Nearly 25 years after losing her father, Gwyneth Paltrow is opening up about how his death pushed her into depression.
On a recent episode of the goop podcast — since removed from YouTube but still available in audio — Paltrow sat with actress Kelly Rutherford to talk about grief and healing.
Her father, filmmaker Bruce Paltrow, passed away in October 2002 at age 58 after a battle with oral cancer. He had been married to Paltrow’s mother, Blythe Danner, since 1969.
“My father died kind of suddenly when I was 30. And about two weeks later, I was on the set of a film, and luckily I was playing Sylvia Plath,” Paltrow recalled of filming the 2003 biopic Sylvia. “My depression definitely aided me in my work. If I had had to do something where I wasn’t letting myself be completely swallowed in pain, there’s just no way I could have… I don’t think I could have done it.”

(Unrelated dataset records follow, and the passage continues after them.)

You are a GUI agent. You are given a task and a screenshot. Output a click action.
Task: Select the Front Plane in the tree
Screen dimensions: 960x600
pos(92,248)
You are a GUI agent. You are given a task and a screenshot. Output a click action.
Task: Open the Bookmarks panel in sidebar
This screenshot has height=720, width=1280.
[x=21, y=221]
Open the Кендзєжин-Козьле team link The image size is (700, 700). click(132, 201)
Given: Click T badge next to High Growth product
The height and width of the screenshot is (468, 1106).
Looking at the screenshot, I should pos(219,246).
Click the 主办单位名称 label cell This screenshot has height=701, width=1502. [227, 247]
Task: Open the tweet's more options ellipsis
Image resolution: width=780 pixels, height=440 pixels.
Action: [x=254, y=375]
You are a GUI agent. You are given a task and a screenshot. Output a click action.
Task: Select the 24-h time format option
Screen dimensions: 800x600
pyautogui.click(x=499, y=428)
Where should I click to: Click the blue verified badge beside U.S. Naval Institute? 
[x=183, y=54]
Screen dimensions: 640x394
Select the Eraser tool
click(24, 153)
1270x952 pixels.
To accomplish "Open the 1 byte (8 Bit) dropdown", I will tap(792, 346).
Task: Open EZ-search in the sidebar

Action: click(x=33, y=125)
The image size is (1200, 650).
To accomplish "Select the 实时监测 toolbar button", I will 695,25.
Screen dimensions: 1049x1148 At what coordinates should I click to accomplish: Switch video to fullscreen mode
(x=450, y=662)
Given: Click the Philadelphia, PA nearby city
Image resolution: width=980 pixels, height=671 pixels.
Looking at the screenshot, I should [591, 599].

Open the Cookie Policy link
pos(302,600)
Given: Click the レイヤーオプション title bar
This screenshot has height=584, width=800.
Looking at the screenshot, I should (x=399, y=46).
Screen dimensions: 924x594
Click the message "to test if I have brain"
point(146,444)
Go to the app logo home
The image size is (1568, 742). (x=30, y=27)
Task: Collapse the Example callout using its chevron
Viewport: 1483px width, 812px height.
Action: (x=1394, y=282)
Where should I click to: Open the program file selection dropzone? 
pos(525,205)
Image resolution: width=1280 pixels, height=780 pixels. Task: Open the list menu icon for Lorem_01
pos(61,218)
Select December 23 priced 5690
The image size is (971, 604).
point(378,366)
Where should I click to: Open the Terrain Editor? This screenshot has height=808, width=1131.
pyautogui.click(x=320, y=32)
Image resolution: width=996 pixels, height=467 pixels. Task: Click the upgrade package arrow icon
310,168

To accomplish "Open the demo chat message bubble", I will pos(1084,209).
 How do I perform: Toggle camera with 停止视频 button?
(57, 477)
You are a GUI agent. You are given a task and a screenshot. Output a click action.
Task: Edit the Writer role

In the film, Paltrow portrayed Plath, the acclaimed poet and novelist who battled depression and mental illness before her death by suicide at 30 in 1963.
Paltrow said that art became her outlet for coping. “We all have go through and pain and trauma of our own kinds. And that was the thing about being an artist,” she explained. “I mean, I barely do it now, but the thing about about being an actor that I think was really healthy for me, was to transmute the human experience and my own pain, and mix it around in there like a centrifuge, and then have it come out in a part.”
When Paltrow lost her father, she leaned on then-husband Chris Martin for support. The Coldplay frontman even penned the band’s 2005 hit “Fix You” as a tribute to her grief. The couple eventually split in 2016 after 13 years of marriage.